** What is being asked **
Using the records below, find every line that includes "crosshair" and copy it.

** Material shown **
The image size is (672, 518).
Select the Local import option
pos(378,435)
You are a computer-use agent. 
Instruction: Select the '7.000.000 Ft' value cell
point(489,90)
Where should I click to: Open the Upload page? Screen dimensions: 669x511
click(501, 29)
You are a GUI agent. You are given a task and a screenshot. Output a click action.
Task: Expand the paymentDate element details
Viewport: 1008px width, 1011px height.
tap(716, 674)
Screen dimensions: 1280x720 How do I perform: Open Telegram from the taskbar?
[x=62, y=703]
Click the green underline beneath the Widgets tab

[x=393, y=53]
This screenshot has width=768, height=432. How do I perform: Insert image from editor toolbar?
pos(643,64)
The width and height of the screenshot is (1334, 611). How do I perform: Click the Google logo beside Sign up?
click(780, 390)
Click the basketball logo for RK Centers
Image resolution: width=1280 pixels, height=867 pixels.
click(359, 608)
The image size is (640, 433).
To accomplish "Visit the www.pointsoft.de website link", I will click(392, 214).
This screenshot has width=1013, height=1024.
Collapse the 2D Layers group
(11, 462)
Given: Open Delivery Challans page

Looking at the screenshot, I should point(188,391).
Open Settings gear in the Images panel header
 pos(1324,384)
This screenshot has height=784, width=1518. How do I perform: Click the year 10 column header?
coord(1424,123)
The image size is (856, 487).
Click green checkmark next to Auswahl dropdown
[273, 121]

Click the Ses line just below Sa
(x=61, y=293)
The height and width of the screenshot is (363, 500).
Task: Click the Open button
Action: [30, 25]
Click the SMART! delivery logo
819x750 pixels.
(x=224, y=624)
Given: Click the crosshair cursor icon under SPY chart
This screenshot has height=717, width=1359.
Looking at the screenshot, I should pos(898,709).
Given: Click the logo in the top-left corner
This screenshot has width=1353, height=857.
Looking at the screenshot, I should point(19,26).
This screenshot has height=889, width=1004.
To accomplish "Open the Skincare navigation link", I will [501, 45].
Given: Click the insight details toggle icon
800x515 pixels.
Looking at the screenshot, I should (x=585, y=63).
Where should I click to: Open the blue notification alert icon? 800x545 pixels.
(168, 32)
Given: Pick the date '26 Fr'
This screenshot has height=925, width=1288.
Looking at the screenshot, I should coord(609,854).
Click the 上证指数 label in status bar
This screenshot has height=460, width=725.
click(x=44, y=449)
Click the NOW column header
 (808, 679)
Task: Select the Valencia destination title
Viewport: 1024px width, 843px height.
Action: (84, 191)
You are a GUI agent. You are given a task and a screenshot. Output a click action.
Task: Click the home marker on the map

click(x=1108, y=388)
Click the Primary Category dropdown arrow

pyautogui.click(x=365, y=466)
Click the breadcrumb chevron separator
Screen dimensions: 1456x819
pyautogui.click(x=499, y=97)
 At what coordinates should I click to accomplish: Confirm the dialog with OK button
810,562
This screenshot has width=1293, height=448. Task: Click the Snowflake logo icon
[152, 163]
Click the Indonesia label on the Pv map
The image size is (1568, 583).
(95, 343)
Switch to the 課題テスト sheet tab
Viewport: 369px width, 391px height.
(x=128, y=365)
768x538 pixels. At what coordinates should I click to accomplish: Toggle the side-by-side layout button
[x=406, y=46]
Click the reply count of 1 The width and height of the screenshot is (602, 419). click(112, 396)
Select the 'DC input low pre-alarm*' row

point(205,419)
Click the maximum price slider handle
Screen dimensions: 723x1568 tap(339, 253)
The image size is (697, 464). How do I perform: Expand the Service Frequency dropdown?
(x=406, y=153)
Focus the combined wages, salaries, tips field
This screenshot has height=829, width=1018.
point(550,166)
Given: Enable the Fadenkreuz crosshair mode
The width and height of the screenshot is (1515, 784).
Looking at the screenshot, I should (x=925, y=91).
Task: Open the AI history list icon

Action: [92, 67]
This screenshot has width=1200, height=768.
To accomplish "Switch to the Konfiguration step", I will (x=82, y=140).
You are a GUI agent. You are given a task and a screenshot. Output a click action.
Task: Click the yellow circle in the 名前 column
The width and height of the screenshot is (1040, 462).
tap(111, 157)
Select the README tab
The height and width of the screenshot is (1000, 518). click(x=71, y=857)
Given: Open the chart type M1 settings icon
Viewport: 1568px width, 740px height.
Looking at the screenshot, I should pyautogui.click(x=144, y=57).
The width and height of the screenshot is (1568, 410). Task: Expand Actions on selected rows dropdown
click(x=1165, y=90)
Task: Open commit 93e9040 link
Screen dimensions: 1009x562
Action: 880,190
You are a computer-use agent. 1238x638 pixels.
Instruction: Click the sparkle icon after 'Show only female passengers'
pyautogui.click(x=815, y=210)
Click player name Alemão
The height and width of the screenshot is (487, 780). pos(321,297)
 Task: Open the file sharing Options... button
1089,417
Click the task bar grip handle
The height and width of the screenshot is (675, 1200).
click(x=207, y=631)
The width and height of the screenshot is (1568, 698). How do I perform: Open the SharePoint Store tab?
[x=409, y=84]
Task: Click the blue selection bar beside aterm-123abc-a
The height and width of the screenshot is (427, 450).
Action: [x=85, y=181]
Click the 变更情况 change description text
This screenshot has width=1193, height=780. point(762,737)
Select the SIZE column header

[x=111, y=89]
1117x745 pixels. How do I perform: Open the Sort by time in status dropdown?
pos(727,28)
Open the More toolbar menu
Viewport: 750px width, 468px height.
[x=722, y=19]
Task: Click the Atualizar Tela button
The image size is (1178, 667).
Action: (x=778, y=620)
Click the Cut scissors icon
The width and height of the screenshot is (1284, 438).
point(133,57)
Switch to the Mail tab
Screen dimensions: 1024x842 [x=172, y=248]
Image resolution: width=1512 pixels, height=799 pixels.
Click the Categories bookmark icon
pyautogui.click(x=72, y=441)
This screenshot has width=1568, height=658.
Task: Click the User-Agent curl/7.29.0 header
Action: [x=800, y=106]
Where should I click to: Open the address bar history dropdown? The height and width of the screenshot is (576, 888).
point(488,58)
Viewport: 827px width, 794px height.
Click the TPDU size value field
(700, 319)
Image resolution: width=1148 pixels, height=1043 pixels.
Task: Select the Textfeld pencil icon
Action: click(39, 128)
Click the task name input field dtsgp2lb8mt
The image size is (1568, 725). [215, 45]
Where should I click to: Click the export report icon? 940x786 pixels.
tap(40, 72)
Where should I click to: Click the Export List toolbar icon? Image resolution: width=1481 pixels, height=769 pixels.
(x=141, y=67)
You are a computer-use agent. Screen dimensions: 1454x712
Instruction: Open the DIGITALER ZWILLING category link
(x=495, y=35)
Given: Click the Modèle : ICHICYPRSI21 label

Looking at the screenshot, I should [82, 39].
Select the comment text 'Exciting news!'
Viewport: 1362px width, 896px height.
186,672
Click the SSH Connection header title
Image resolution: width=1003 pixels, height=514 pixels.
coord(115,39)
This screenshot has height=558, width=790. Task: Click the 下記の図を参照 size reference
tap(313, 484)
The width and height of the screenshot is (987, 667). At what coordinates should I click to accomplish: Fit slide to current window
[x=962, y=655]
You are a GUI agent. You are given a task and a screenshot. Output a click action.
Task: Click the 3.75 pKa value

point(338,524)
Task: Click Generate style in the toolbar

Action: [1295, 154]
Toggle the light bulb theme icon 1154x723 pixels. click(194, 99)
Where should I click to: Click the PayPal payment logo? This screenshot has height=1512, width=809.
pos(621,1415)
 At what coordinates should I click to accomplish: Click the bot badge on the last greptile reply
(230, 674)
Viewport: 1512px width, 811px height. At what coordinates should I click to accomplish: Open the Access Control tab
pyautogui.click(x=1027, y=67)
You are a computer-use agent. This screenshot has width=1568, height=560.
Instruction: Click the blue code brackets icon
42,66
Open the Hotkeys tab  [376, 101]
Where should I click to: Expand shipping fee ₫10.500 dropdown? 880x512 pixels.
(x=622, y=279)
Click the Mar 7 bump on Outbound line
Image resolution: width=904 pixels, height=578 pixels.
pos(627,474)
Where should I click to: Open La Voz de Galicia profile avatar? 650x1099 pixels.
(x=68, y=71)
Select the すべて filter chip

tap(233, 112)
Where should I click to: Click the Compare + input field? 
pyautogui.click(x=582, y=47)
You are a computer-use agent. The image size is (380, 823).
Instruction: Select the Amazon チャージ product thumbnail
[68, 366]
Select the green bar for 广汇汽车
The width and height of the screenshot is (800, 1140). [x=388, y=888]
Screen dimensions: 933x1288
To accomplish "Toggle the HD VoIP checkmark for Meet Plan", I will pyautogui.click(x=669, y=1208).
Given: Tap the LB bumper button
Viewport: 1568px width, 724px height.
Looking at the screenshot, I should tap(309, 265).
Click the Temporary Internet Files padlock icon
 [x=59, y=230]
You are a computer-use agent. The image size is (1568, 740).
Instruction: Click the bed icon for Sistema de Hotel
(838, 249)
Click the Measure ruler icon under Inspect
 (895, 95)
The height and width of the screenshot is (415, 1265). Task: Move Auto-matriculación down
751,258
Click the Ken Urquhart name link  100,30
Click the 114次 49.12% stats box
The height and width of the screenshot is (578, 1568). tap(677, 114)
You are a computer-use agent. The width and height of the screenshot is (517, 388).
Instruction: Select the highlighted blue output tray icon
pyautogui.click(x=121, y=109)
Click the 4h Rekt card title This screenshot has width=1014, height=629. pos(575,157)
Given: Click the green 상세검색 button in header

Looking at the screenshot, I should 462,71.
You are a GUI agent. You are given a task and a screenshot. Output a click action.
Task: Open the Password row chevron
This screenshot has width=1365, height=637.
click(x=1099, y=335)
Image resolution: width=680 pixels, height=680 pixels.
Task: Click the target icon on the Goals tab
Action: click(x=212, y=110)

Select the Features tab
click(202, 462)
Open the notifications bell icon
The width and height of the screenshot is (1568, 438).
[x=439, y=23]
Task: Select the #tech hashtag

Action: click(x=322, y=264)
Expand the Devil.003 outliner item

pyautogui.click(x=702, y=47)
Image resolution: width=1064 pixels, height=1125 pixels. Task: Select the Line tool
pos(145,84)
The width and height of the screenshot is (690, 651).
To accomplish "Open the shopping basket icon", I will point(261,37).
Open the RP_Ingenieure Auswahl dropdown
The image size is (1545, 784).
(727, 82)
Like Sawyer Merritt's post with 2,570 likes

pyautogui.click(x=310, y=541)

** Your solution **
Given: Click the crosshair cursor icon under SPY chart
Given: Enable the Fadenkreuz crosshair mode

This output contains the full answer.